Shane self-consciously shrugged off the compliment, not willing to accept what he felt wasn’t rightfully his. “Maybe he just wants a male to connect with and I happened to be handy.”

“You might have been handy, but Ricky’s already ‘connected’ to my dad and he gets along well with Wyatt, Alex’s fiancé. He really wasn’t looking for a male role model or someone to act as a father figure. Nope, Ricky just took to you exceptionally quickly,” Cris told him.

Again he shrugged. He didn’t care to have a spotlight shone on him no matter what his accomplishment.

“Must be my winning personality,” he quipped.

She laughed, not because his personality wasn’t engaging, but because his humor was so droll.

“Must be,” she agreed. “Anyway, I just wanted to thank you. You’ve officially cracked the impenetrable vegetable ceiling,” she told him, amusement curving her mouth. “I was expecting him to turn green or look around for somewhere to ‘deposit’ his mouthful of spinach. Instead, he not only swallowed what was in his mouth, but polished off what was on his plate.”

“I know, I was there,” Shane said with a wink.

Not for the first time, Cris felt something quicken inside her in response and silently argued it was because she’d forgotten to eat again, the way she did all too often when she got involved with what she was doing.

She began to back away. “Well, thank you for being there.”

“Hey, anytime. Let me know if you have more trouble getting Ricky to eat his vegetables. Or doing his homework, for that matter,” Shane added, warming up to the subject. “I’m still awed that kids in kindergarten actually get homework. If he has any trouble at all—not that I think he will,” Shane quickly interjected in case Cris thought he was impugning Ricky’s mental capabilities. “But if he hits a snag while I’m here, let me know.

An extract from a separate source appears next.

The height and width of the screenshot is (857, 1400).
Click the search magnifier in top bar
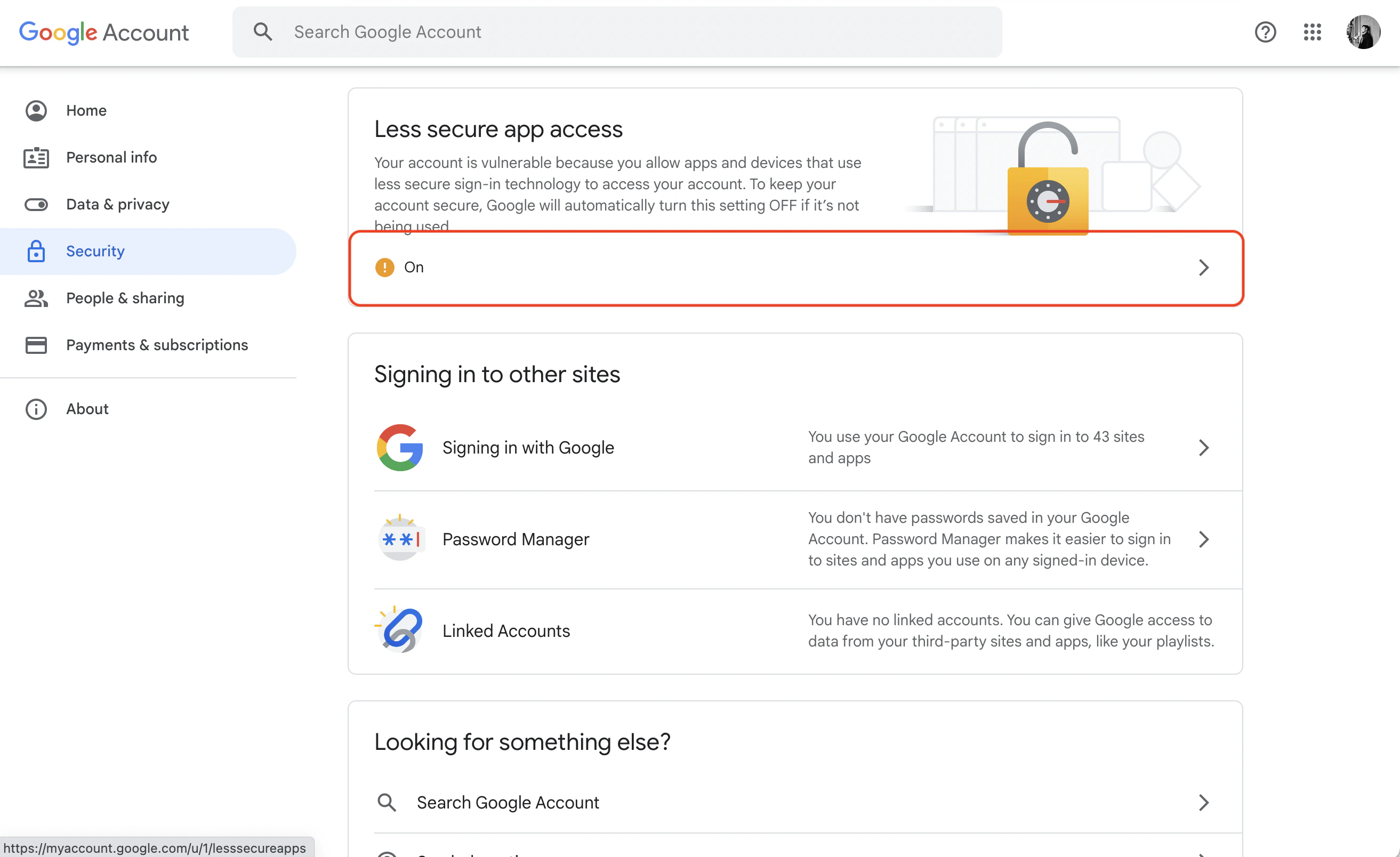click(262, 32)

As much as I enjoy working with my hands, I miss the challenge of finding new ways to get kids interested in what I have to teach.”

“Ah, a builder and a scholar,” she said. “I guess that qualifies you as a Renaissance man.”

“Either that or just a guy eager to earn a living and stay ahead of the bill collectors,” he joked.

Still grateful beyond words for the break-through, Cris wanted to show him how thankful she was.

The only thing she had to give was food—so she did.

“Listen, when you’re ready to turn in your tool belt and call it a day,” she said, waving at the work he was doing, “instead of just leaving, why don’t you come by the dining area for dinner. On the house,” she added. “The very least I can do is keep you fed.”

There was no need for that, he thought. He didn’t want her feeling she owed him, especially for doing something he enjoyed: telling stories and getting kids to come around. Ricky seemed like an exceptionally intelligent boy and was incredibly easy to talk to. Getting through to him hadn’t been a real challenge, just a pleasant diversion.

“I like paying my own way,” he told her.

Cris looked at him pointedly. “I guess we’re alike, because so do I.”